La también presidenta de la Comisión de Igualdad de Género de la LXVIII Legislatura, destacó que el próximo 25 de noviembre se celebra el Día Internacional para la Eliminación de la Violencia contra la Mujer.
Recordó que fue el 17 de octubre de 1953 cuando se promulgaron las reformas constitucionales para que las mexicanas gozaran de la ciudadanía plena. Este logro es antecedido por el activismo de muchas mujeres, entre ellas de la profesora Hermila Galindo.

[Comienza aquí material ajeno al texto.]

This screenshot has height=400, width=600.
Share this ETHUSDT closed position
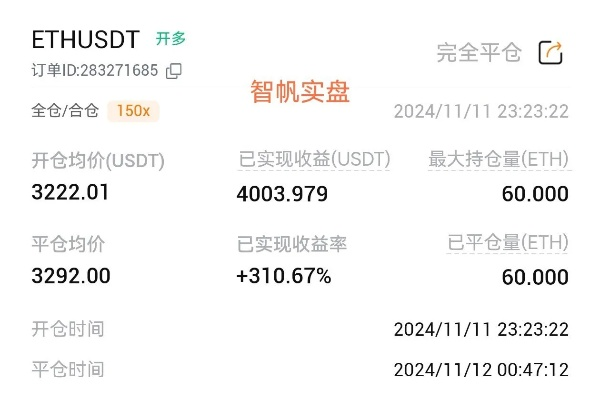(x=551, y=52)
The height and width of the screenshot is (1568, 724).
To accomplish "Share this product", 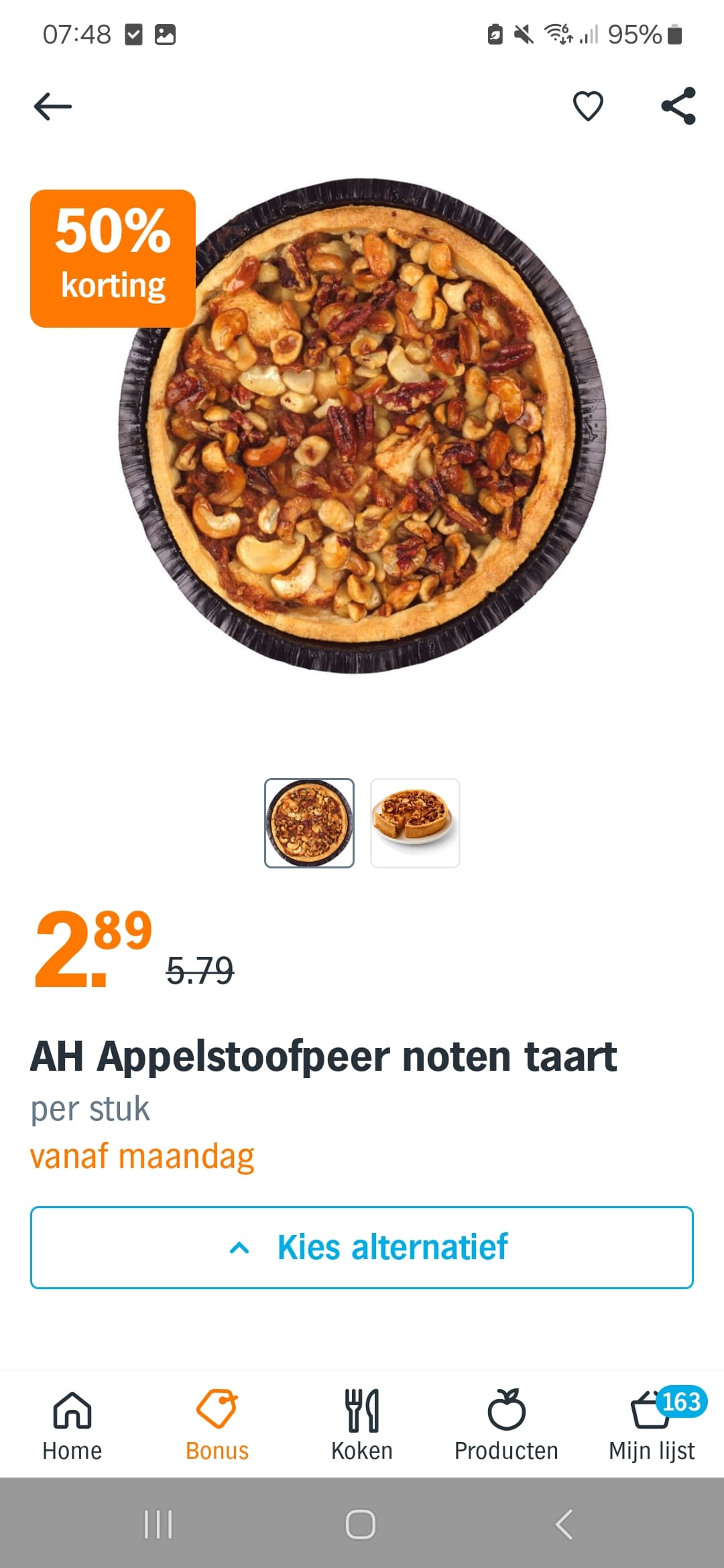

De acuerdo al antecedente, Hermila Galindo, siendo secretaria particular del entonces presidente Venustiano Carranza, a finales de 1916, envió una carta al Constituyente para solicitar que se reconociera el derecho de la mujer al sufragio, el cual fue negado con el argumento de que había escasa participación de ellas en la vida pública.
Primera diputada
No obstante, Chiapas reconoció este derecho en 1925, siendo primera diputada local la maestra Florinda Lazos León, en 1926. En este marco, Elizabeth Escobedo reconoció las políticas públicas que impulsa el Ejecutivo estatal que encabeza el gobernador Rutilio Escandón Cadenas, mismas que van enfocadas a cerrar las brechas de desigualdad de género.
Dijo que las y los diputados de la LXVIII Legislatura hacen lo propio y trabajan en una legislación garante de los derechos humanos de las mujeres, como por ejemplo, la aprobación de la iniciativa por el que se reforma y adiciona diversas disposiciones de la Ley de Desarrollo Constitucional en materia de gobierno y administración municipal del estado de Chiapas.
Destacó, además, que se han realizado diversos exhortos para prevenir y erradicar la violencia contra las mujeres, niñas y adolescentes en la entidad.
En consecuencia, también trabajan en propuestas de reformas para que las violencias que sufren las mujeres, niñas y adolescentes sean contempladas en la legislación, es decir, brindar el reconocimiento y respectiva sanción de la violencia vicaria o por interpósita persona, así como para tipificar el delito y sancionar la usurpación de la identidad indígena y el ejercicio del cargo de elección popular de la mujer en la entidad.